**** MATERIAL FOR THIS TASK ****

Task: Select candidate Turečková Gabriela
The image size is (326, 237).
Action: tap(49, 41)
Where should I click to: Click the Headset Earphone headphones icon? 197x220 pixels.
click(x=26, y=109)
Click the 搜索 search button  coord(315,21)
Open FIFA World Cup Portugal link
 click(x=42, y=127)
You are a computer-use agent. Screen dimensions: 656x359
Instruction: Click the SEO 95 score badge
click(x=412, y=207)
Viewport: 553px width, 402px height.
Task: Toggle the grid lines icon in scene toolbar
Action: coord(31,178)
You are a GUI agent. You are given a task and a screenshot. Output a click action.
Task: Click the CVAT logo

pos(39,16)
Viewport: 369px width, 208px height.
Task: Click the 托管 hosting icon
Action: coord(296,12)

****
**** MATERIAL FOR THIS TASK ****

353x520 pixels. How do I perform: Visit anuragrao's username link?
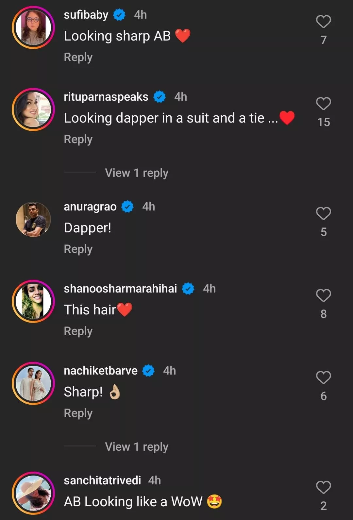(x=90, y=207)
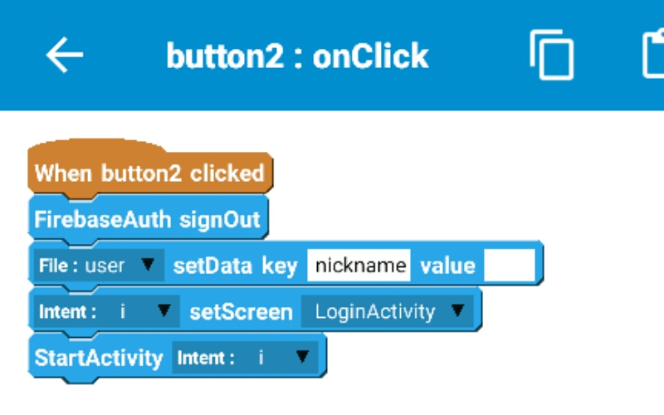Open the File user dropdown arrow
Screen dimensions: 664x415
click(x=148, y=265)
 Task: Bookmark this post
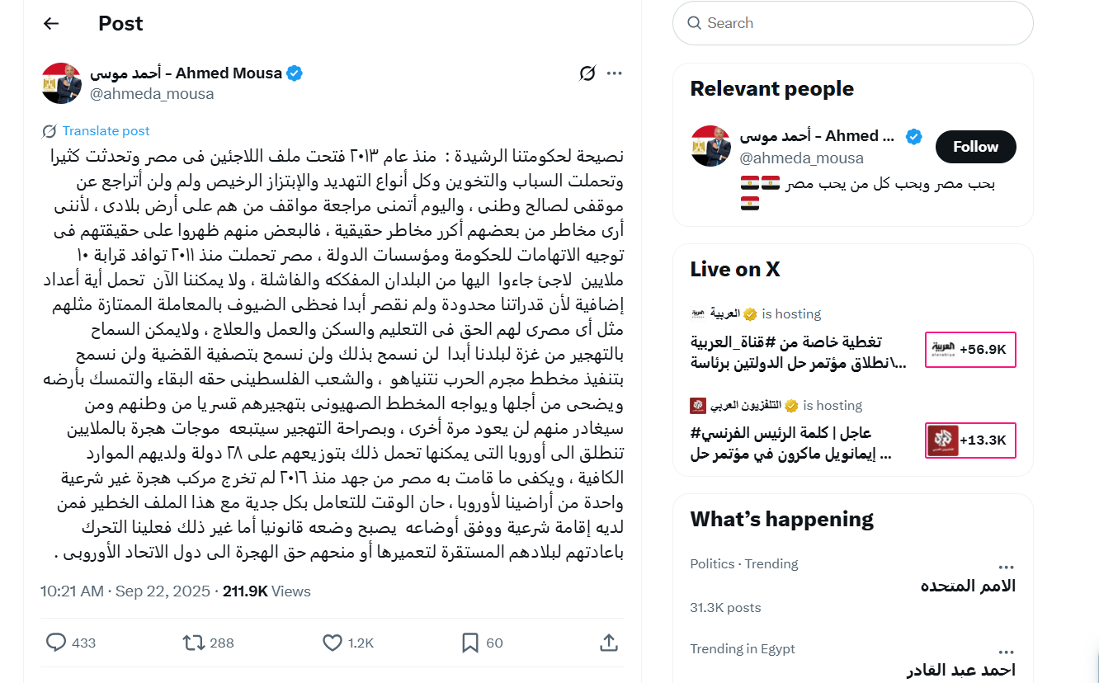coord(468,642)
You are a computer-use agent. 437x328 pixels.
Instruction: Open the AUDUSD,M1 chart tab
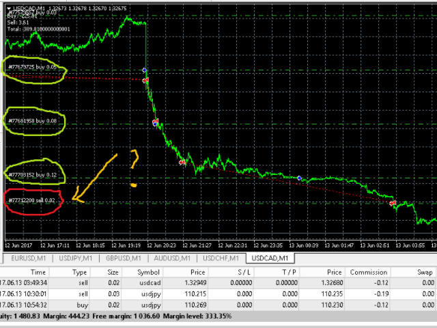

****

Tally the lines of the material that include "computer". Only the total should be given.

2